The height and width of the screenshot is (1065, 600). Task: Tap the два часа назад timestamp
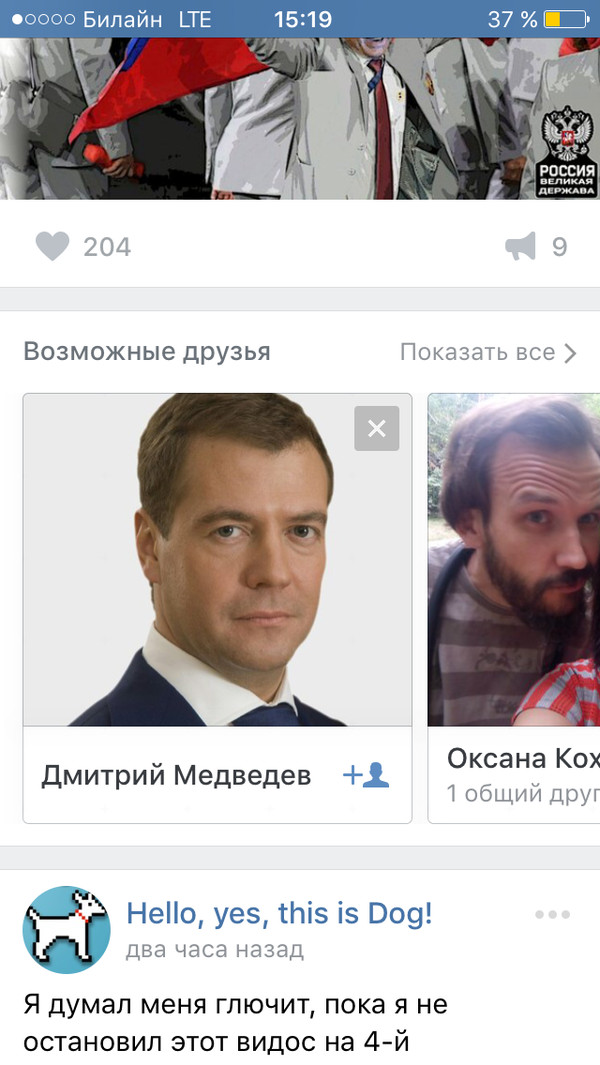coord(215,949)
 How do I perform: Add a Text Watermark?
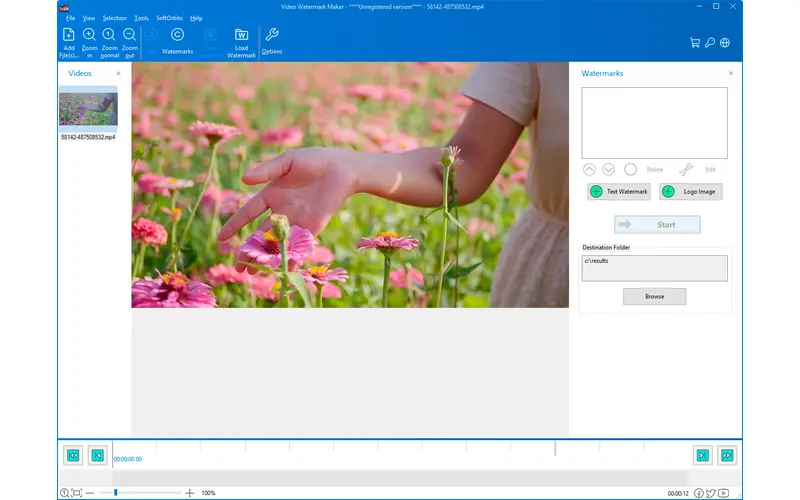pyautogui.click(x=619, y=192)
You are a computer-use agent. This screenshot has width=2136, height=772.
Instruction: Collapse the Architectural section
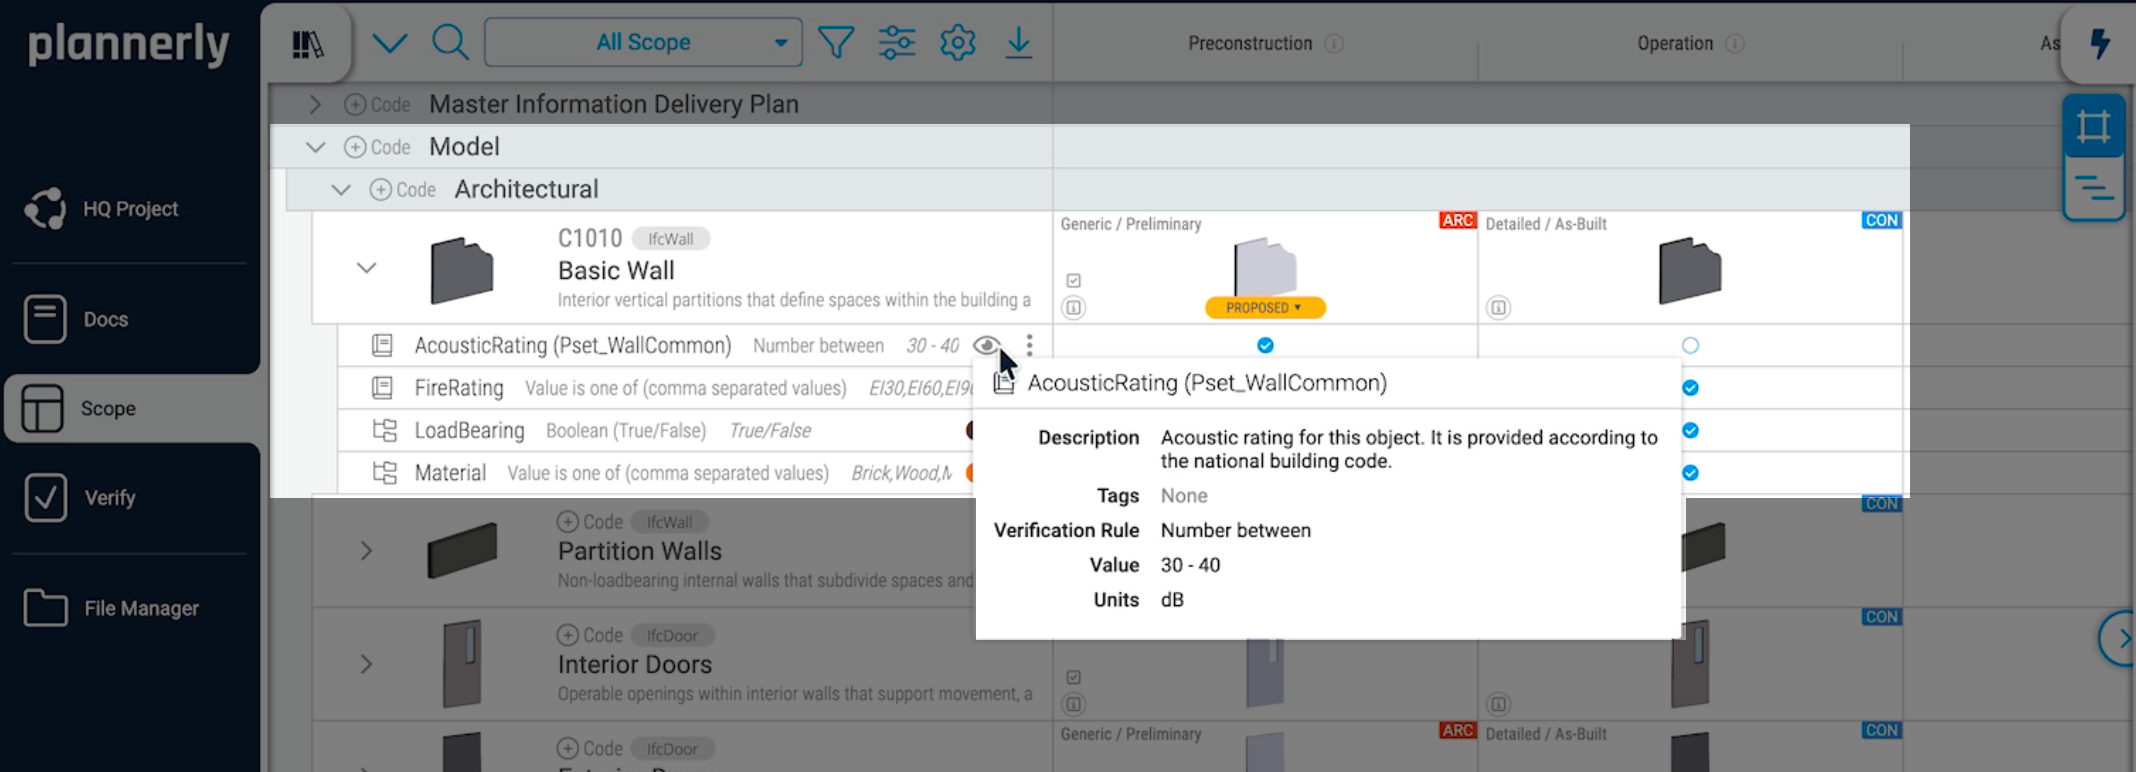click(341, 189)
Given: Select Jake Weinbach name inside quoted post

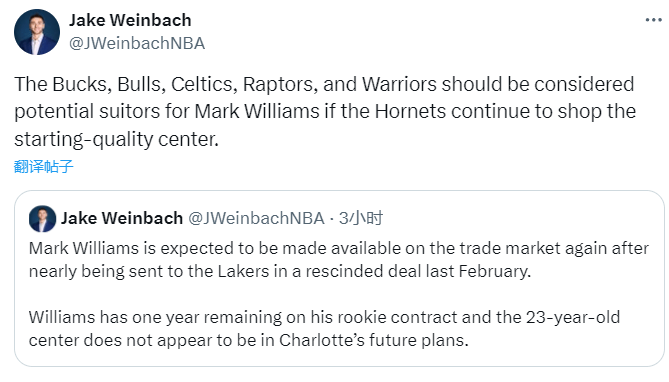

TASK DESCRIPTION.
Rescale the answer coordinates in all the records above by multiplying each one by 0.4 and rounding to whole numbers with halves rounded up, leaving the numbers in the requests unchanged. Give every line again, requests included, but leave out the pictures.

FINAL ANSWER.
The height and width of the screenshot is (1065, 600). Task: Tap the два часа назад timestamp
coord(86,380)
 How do I perform: Add a Text Watermark?
pyautogui.click(x=248, y=77)
You are a computer-use agent. This screenshot has width=2136, height=772.
Instruction: Collapse the Architectural section
click(136, 76)
Given: Select Jake Weinbach name inside quoted post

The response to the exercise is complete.